Consigne écrite A:
Reformulez sous forme de liste le paragraphe du passage sur la navette spatiale qui commence par « La navette comprend trois volets principaux », en conservant ses faits essentiels.
Consigne écrite B:
Transcrivez fidèlement le segment du passage sur la navette spatiale allant de « Les lanceurs classiques » jusqu'à « la navette spatiale. » inclus.

Passage extrait:
++++++++++++++++++++

La navette spatiale et le Spacelab

Les lanceurs classiques ne sont utilisables qu’une seule fois, et un lancement par fusée représente un gaspillage de produits de haute technologie, auquel s’ajoutent le risque engendré par la chute des premiers étages et l’accumulation de toutes sortes de débris autour de la Terre. On a ainsi étudié, depuis les années 1950, la faisabilité d’un lanceur réutilisable; mais il a fallu attendre d’acquérir l’expérience du programme américain Apollo, surtout en ce qui concerne l’aérodynamique de la rentrée dans l’atmosphère à très grande vitesse, avant de pouvoir démarrer, en 1971, le programme de la navette spatiale.

La navette comprend trois volets principaux: un segment spatial de transport avec la navette elle-même, et des moteurs-fusées complémentaires permettant d’atteindre les orbites élevées; un segment sol, composé de deux bases de lancement (Kennedy Space Center en Floride et la base aérienne de Vandenberg en Californie) et d’un centre de contrôle installé au Johnson Space Center à Houston au Texas; un système de communications avec la navette utilisant notamment deux satellites géostationnaires (T.D.R.S.S.: Tracking and Data Relay Satellite System).

L’élément principal de la navette est l’orbiteur qui combine les caractéristiques d’une fusée, d’un véhicule spatial habité et d’un avion. Il décolle en position verticale comme une fusée, mais revient à la Terre en vol plané sur une piste semblable à celle d’un aéroport. L’orbiteur a la taille d’un avion du type DC-9: 37 m de longueur et 24 m d’envergure. Pour le lancement, l’orbiteur est fixé sur un réservoir d’oxygène et d’hydrogène liquides de 47 m de longueur et d’une contenance de 703 t d’ergols destinés à l’alimentation des trois moteurs principaux, dont chacun produit une poussée de 1,7 MN (méganewton) au sol. En outre, deux propulseurs d’appoint à poudre, produisant 11,8 MN de poussée chacun, sont également accolés au réservoir. Environ deux minutes après le décollage, les propulseurs cessent de fonctionner, sont parachutés et récupérés en mer en vue de leur réutilisation ultérieure. Quand le réservoir est vide, il est largué, lui aussi, mais la navette se trouve déjà au-dessus des couches épaisses de l’atmosphère; il se désintègre alors et se consume dans l’atmosphère pendant sa chute vers la Terre; c’est la seule partie de la navette qui n’est pas récupérée.

++++++++++++++++++++

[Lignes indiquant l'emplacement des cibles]
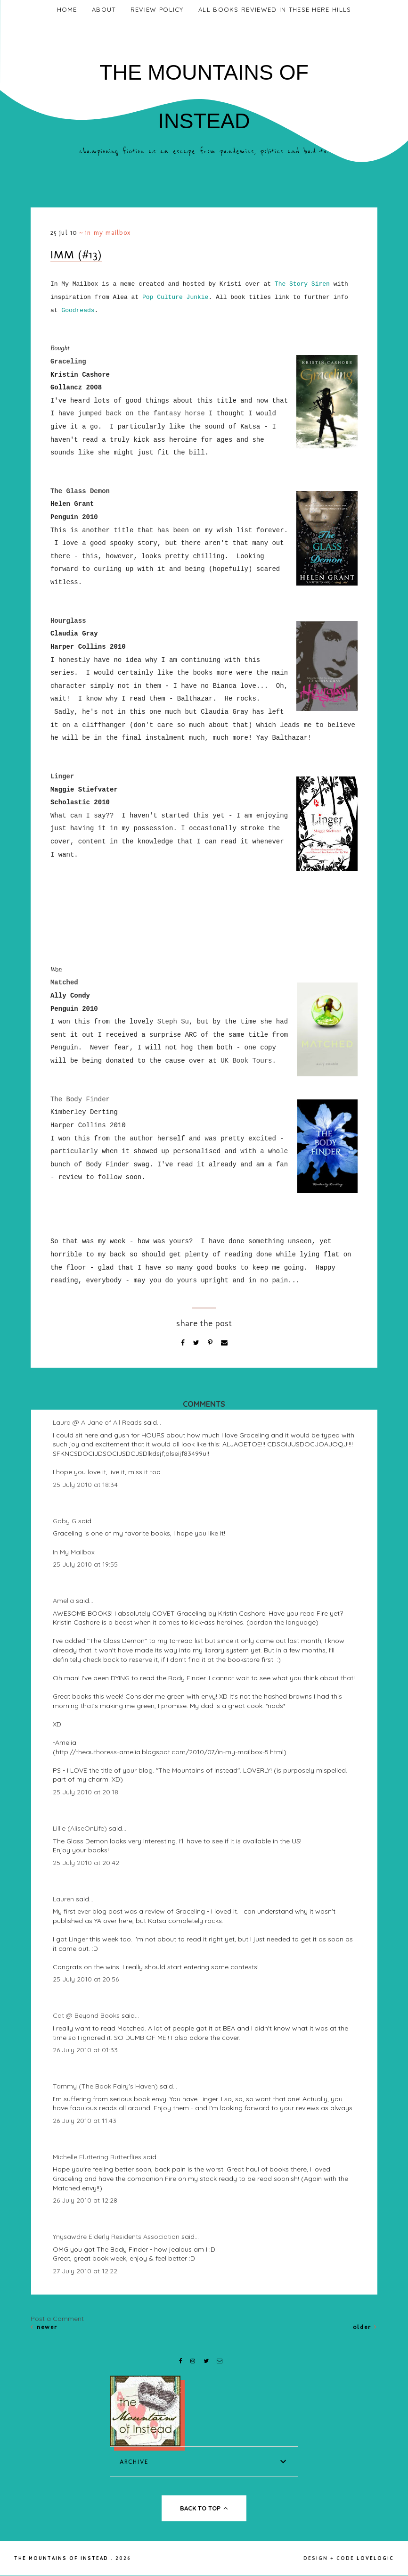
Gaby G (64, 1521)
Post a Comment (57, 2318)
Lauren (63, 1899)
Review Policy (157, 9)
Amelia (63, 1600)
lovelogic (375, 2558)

++++++++++++++++++++

Réponse correcte A:
La navette comprend trois volets principaux :
- un segment spatial de transport : la navette elle-même et des moteurs-fusées complémentaires permettant d'atteindre les orbites élevées ;
- un segment sol : deux bases de lancement (Kennedy Space Center en Floride et base aérienne de Vandenberg en Californie) et un centre de contrôle au Johnson Space Center à Houston, au Texas ;
- un système de communications avec la navette, utilisant notamment deux satellites géostationnaires (T.D.R.S.S. : Tracking and Data Relay Satellite System).

Réponse correcte B:
Les lanceurs classiques ne sont utilisables qu’une seule fois, et un lancement par fusée représente un gaspillage de produits de haute technologie, auquel s’ajoutent le risque engendré par la chute des premiers étages et l’accumulation de toutes sortes de débris autour de la Terre. On a ainsi étudié, depuis les années 1950, la faisabilité d’un lanceur réutilisable; mais il a fallu attendre d’acquérir l’expérience du programme américain Apollo, surtout en ce qui concerne l’aérodynamique de la rentrée dans l’atmosphère à très grande vitesse, avant de pouvoir démarrer, en 1971, le programme de la navette spatiale.